The US CDC has been engaged in a back and forth with media for several days after reductionist reporting on immunity related to COVID-19 suggested categorical proof of antibody based immunity to reinfection.
The US Centers for Disease Control and Prevention (CDC) has been stuck in a back and forth with media for several days after misleading reporting on immunity related to COVID-19. Contradictory optimistic and pessimistic reporting on immunity has led to very little new information reaching the public.
An update provided August 16 offers some clarity, pumping the brakes on the latest coronavirus culture war by pointing out that “currently, 6 months after the emergence of SARS-CoV-2, there have been no confirmed cases of SARS-CoV-2 reinfection.”
Over the weekend, outlets pushed conflicting narratives of antibody-based immunity lasting for 3 months, waning at 3 months, and more. Reporting largely glossed over findings published in Cell on robust T cell immunity in patients who have recovered from COVID-19, treating antibody immunity as the only potential measure.
The misunderstandings started from a simple CDC guideline.
“People who have tested positive for COVID-19 do not need to quarantine or get tested again for up to 3 months as long as they do not develop symptoms again,” initial guidelines read.
The CDC guideline does not make a categorical statement about COVID-19 immunity, or reinfection, but instead outlines testing priorities based on the emerging evidence that reinfection (at least with the currently circulating strains of SARS-CoV-2) is very rare.
Much remains to be seen about antibody and other immunity when it comes to COVID-19, hence the instruction to test again if symptoms are noticed, but the recommendation from CDC is clearly now for a symptom-based strategy. How does this square with the possible SARS-CoV-2 transmission dynamic of significant mild, pre-symptomatic, and asymptomatic infections?
“Data to date show that a person who has had and recovered from COVID-19 may have low levels of virus in their bodies for up to 3 months after diagnosis,” CDC statement authors explained.
“This means that if the person who has recovered from COVID-19 is retested within 3 months of initial infection, they may continue to have a positive test result, even though they are not spreading COVID-19.”
Citing their own internal data, CDC authors also said that “for patients with mild to moderate COVID-19, replication-competent virus has not been recovered after 10 days following symptom onset.”
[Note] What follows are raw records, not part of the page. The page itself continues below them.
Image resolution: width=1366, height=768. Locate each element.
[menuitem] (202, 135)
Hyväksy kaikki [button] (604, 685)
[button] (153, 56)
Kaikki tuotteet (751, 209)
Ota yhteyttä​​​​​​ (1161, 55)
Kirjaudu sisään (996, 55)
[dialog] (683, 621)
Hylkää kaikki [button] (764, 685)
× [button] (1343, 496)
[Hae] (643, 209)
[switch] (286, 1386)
For severe cases, results are surprisingly similar.
“Recovery of replication-competent virus between 10 and 20 days after symptom onset has been documented in some persons with severe COVID-19…However, in this series of patients, it was estimated that 88% and 95% of their specimens no longer yielded replication-competent virus after 10 and 15 days, respectively, following symptom onset.”
While antibody testing receives the most news coverage, it is worth noting as well that antibody testing is not the only way of measuring immunity. Evidence is accumulating that cellular immunity to SARS-CoV-2 may be another, more long term development.
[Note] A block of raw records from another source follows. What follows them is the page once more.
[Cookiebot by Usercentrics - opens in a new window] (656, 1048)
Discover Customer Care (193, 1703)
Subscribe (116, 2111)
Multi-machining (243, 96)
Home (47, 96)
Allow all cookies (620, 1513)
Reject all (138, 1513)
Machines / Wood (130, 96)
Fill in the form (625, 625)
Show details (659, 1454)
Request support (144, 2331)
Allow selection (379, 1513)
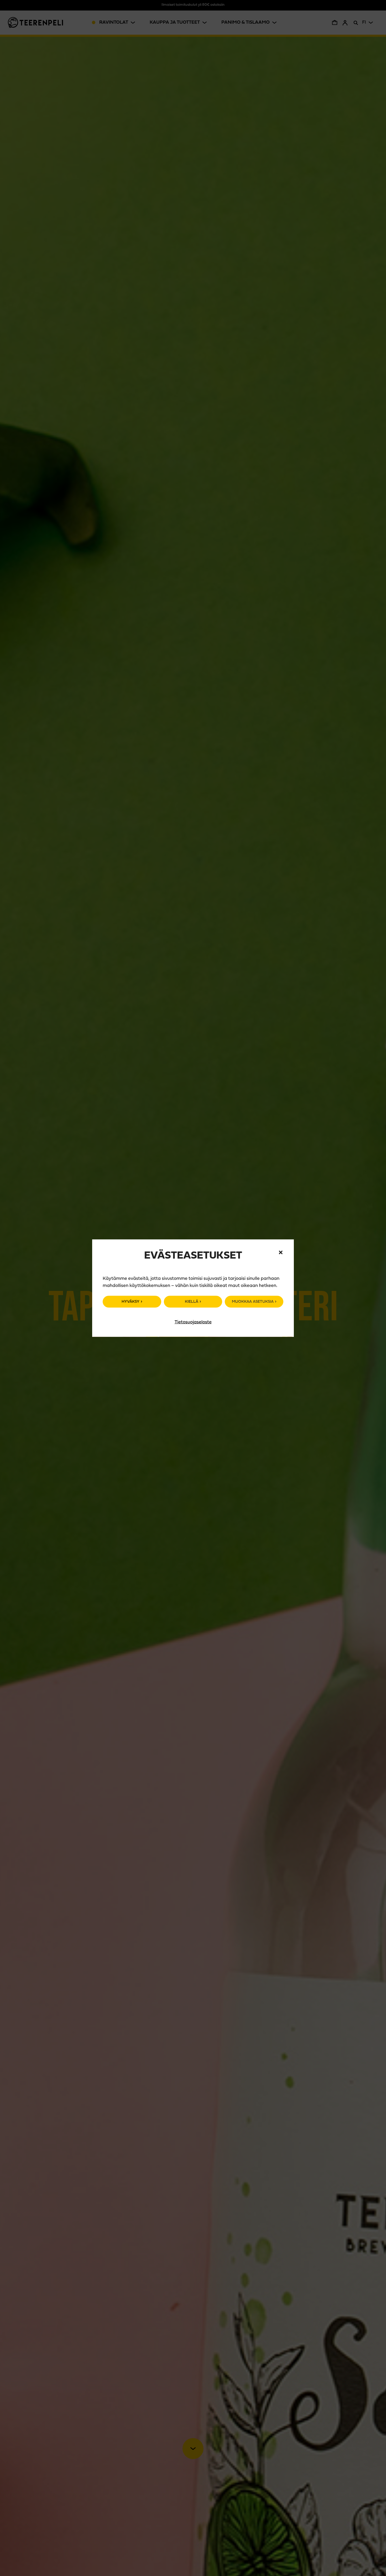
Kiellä (191, 1302)
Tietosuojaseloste (193, 1322)
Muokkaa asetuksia (253, 1302)
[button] (280, 1252)
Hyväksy (130, 1302)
While the evidence is still emerging, and T cell immunity is in some ways still as shrouded in mystery and politicking as antibody immunity, there are possible implications for improving the coronavirus response strategy.
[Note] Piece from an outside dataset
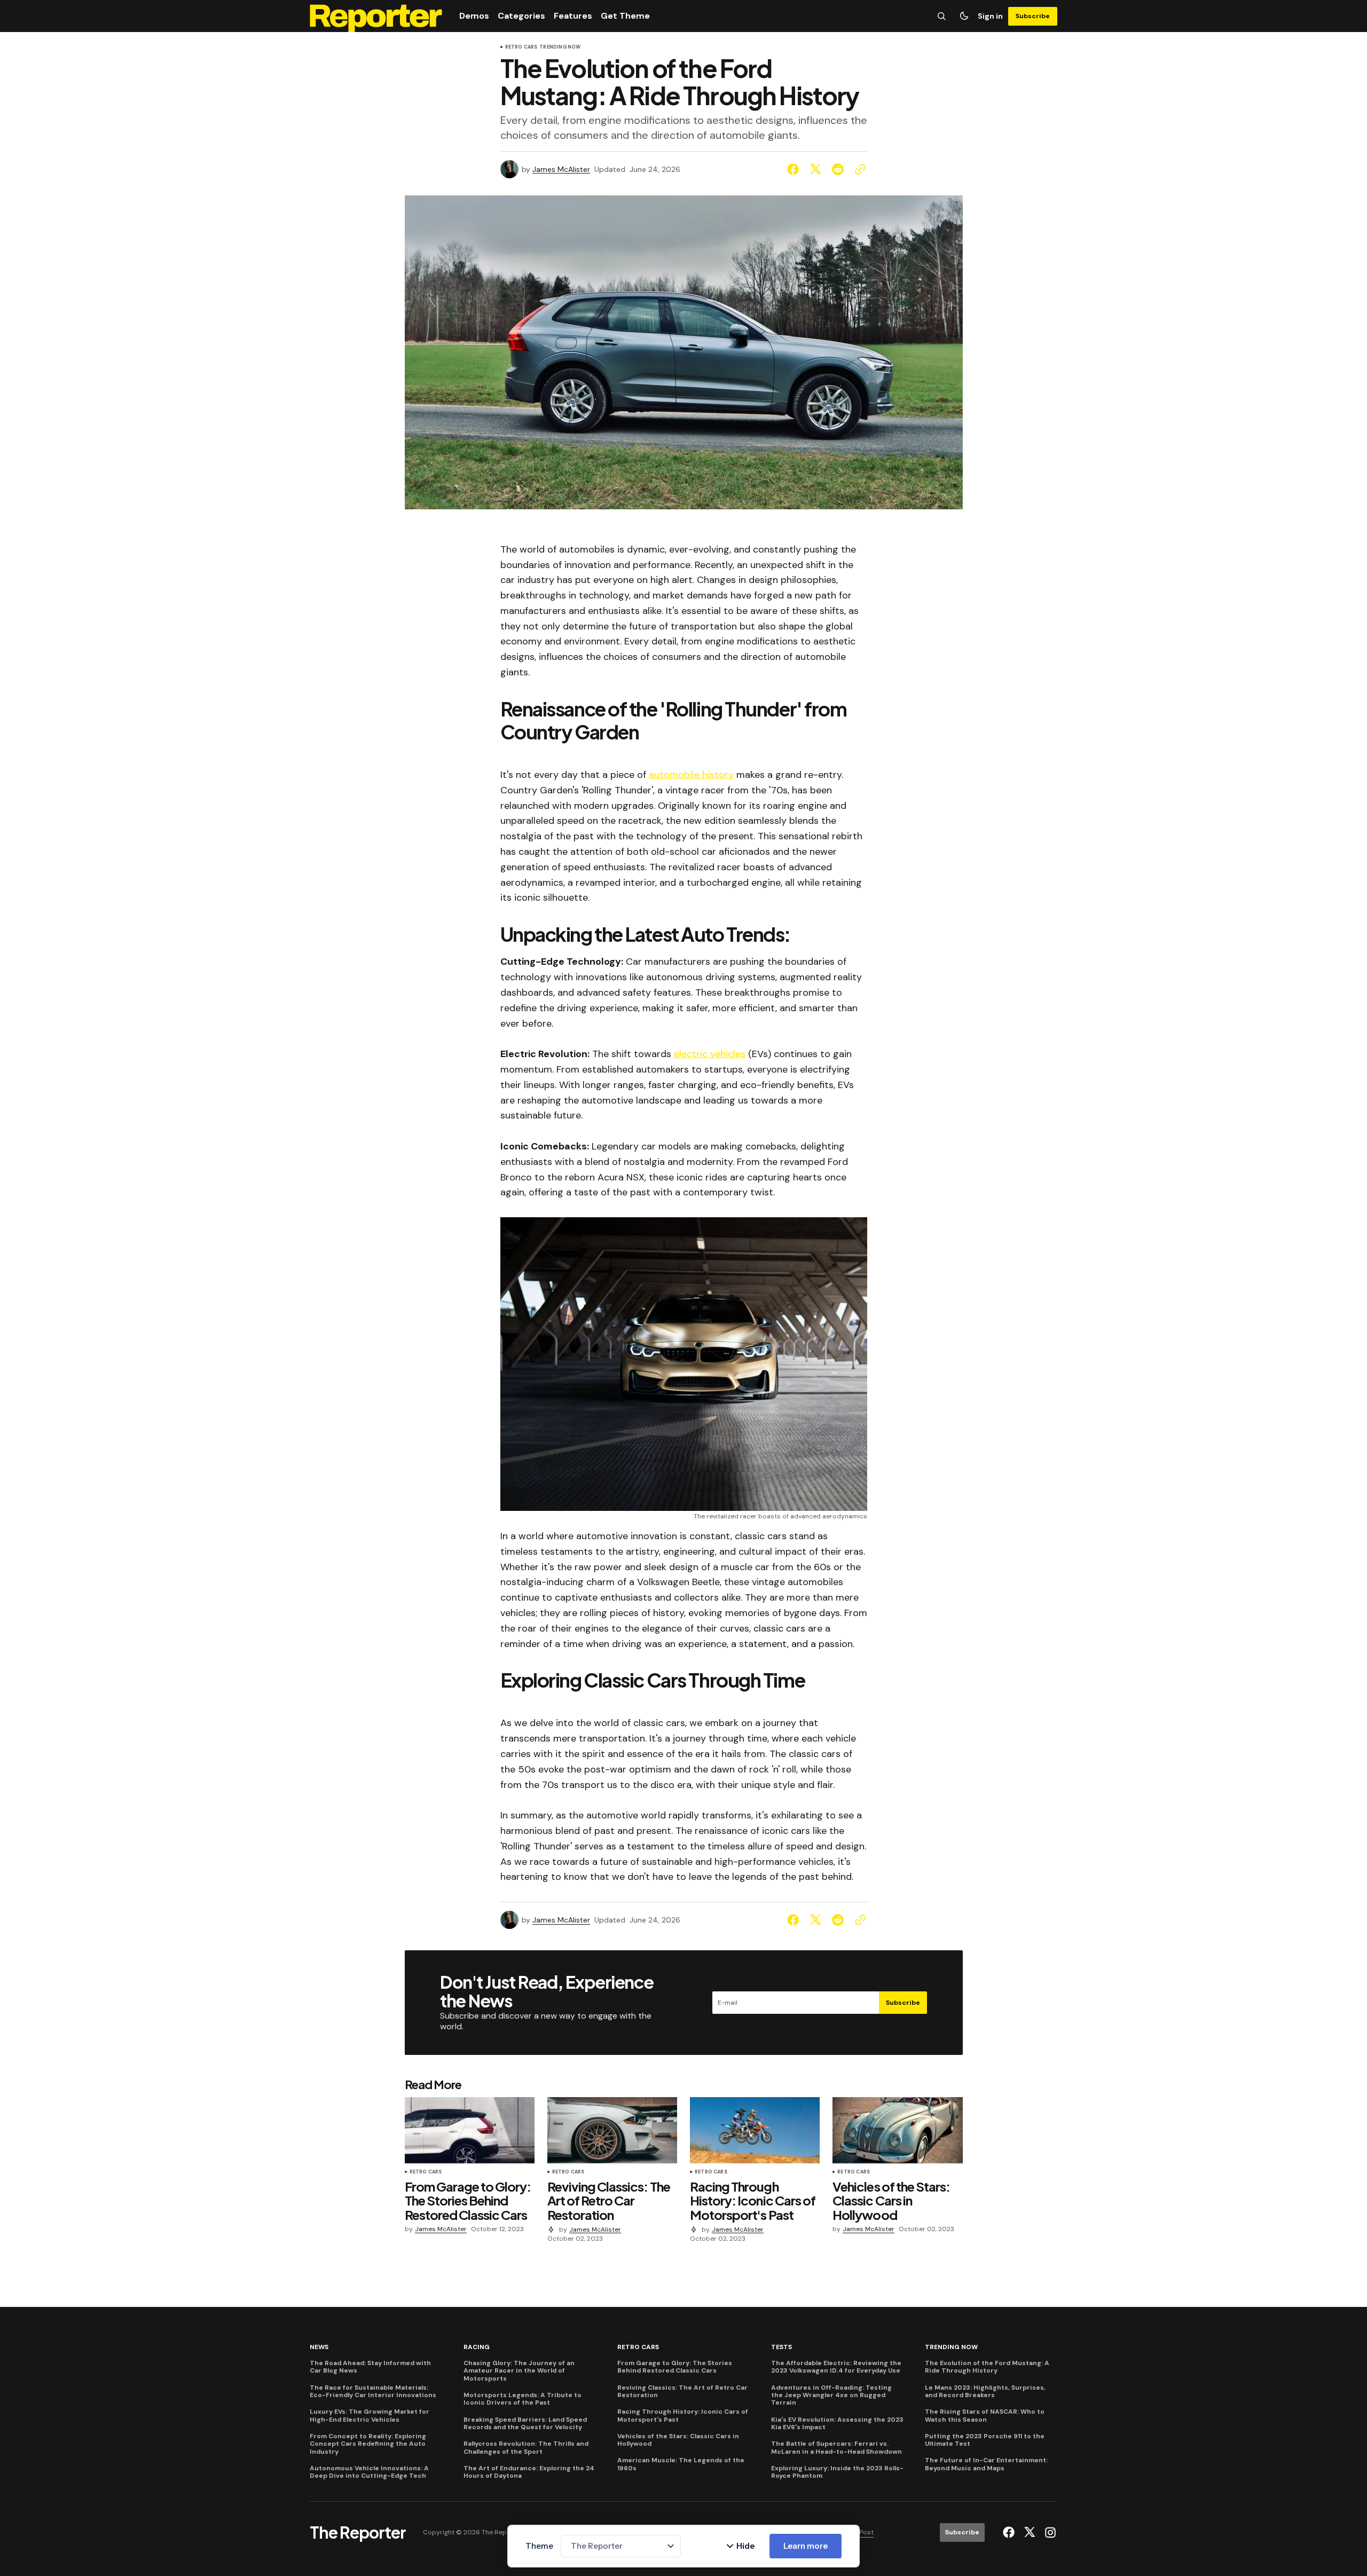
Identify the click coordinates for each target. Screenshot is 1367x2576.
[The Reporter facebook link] (1010, 2532)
As CDC cautions, SARS-CoV-2 reinfection should not be ruled out for future patients who appear to be presenting with it. In more seasonal viruses, the annual circulating strain is especially relevant to antibody responses.
As the pandemic continues, scientific information will continue to be refined. Reports of best or worse case scenarios, as the weekend’s antibody tussle shows, are likely to be reductionist.